The Black-necked Stilt is one of the more easily recognized birds in North America. With its shiny black wings and back opposed by the whites of the breast and underparts and its long, bright red legs it is unlikely to be confused with any other species within its range.
1/1000, f/11, ISO 400, 500 f/4, 1.4 tc, natural light
But in my experience most observers are unfamiliar with the differences between males and females. Though the sexes are similar it’s relatively easy to tell them apart when they’re in breeding plumage. The back and scapulars of the male are a solid, shiny black while the female has a noticeable brown tone in those areas. The legs of the female are also shorter than those of the male.

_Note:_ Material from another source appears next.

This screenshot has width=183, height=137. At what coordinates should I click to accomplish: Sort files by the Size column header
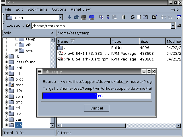pyautogui.click(x=152, y=42)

1/1250, f/8, ISO 400, 500 f/4, 1.4 tc, natural light
The iris of both sexes is red though it is more brightly colored in the male. Here the pupil is dilated to a relatively large size so the colored iris doesn’t take up much of the eye. I’ve found that in photos it can be difficult to get the eye color to show so it often appears solid black.
1/2000, f/6.3, ISO 400, 500 f/4, 1.4 tc, natural light
But perhaps the most unique feature of the Black-necked Stilt is those incredibly long, ruby-red legs. Their legs are longer in proportion to their bodies than any other bird except flamingos, accounting for one of their common names – daddy longlegs. Stilts have partially webbed feet and they can swim, though they rarely do.
It won’t be long before these birds return to Utah. With the forecast of more snow for the next four days I can hardly wait.